## [Exercises to complete]
[1] From the court opinion below, list every attorney named as appearing for the defendants.
[2] Using the court opinion below, answer these questions:
(a) On what date is the opinion dated?
(b) In which parish is the 10-acre tract located?
(c) Within how many days from the lease's execution must the derrick be erected and drilling begin?

## [Passage provided]
* * * * * * *

Opinion
No. 213.
January 7, 1925.
McCoy Moss, of Lake Charles, La., for plaintiffs.
W.D. Gordon and L.J. Benckenstein, both of Beaumont, Tex., C.R. Cline, of Lake Charles, La., and O.S. Parker, of Beaumont, Tex., for defendants.
In Equity. Suit by Mary Taylor and another against N.G. Stanley and another. Decree for defendants.
This is a suit to have declared forfeited under its terms a certain mineral lease upon a portion of a 10-acre tract of land situated in Calcasieu parish. The claim of forfeiture is based upon the contention that the Vinton Petroleum Company, as assignee of the said lease, failed to comply with its essential stipulations for development of the property; that by express provisions thereof all rights to or in the undeveloped portions of the land have been lost, and the property has reverted back to plaintiffs, free from said lease.
Defendant denied the facts alleged as the basis for forfeiture, and alternatively pleaded acquiescence and estoppel upon the part of plaintiffs. The clauses of the lease to be interpreted under the facts developed on the trial are as follows:
"This lease is made for the purpose of drilling sinking of wells, mines, or other excavations for the purpose of prospecting for oil, gas, sulphur, salt, or other valuable mineral deposits beneath the surface of the above-described property, and for the purpose of producing oil, gas, sulphur, salt, or other valuable mineral deposits on the above-described land. The party of the second part binds and obligates himself, his heirs, sublessees, vendees, or assigns, to erect a derrick and commence the actual drilling of a well for the purpose of prospecting, or to erect a derrick and commence the actual deepening of a well already sunk upon said premises, within 30 days from the execution of this lease, and to prosecute said operations with due diligence and continuously until he shall have developed a stratum of oil, gas, sulphur, salt, or other mineral deposit in paying quantities, making due allowance for unavoidable accidents or delays over which the said second party has no control, or until he has reached such a depth as to satisfy him that no such deposits exist beneath the surface of said land.

* * * * * * *

## [Data entries]
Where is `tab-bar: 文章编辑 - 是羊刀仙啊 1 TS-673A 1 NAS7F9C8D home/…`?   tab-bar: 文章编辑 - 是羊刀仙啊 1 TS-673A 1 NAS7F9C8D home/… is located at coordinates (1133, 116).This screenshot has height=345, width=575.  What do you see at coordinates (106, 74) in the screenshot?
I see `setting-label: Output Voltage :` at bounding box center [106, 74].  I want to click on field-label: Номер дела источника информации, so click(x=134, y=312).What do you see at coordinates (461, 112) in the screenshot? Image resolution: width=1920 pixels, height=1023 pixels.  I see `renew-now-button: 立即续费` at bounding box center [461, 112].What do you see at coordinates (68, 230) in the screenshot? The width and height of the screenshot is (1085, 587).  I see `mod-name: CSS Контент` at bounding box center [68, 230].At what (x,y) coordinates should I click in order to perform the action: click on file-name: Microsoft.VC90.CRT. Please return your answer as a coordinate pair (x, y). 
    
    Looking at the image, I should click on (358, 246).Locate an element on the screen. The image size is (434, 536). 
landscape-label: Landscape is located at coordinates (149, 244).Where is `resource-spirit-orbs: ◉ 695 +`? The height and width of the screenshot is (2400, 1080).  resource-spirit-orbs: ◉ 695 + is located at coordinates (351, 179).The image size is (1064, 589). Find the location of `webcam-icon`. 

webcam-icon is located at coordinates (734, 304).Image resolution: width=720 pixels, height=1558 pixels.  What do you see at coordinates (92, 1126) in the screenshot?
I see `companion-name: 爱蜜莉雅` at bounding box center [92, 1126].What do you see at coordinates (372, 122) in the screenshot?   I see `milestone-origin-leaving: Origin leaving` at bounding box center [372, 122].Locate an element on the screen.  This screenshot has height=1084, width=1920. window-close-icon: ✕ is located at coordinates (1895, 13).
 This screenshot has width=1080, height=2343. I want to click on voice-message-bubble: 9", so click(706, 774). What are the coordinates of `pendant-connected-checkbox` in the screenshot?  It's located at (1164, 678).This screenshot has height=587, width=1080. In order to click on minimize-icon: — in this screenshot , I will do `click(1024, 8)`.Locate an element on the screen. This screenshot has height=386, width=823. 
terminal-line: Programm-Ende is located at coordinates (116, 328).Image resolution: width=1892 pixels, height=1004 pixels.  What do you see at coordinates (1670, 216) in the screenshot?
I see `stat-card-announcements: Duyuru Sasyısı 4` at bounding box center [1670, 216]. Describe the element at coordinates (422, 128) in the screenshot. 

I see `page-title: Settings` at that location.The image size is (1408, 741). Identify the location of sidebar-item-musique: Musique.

* * * * * * *

## [Numbered answers]
[1]
W.D. Gordon
L.J. Benckenstein
C.R. Cline
O.S. Parker

[2]
(a) January 7, 1925.
(b) Calcasieu parish.
(c) Within 30 days.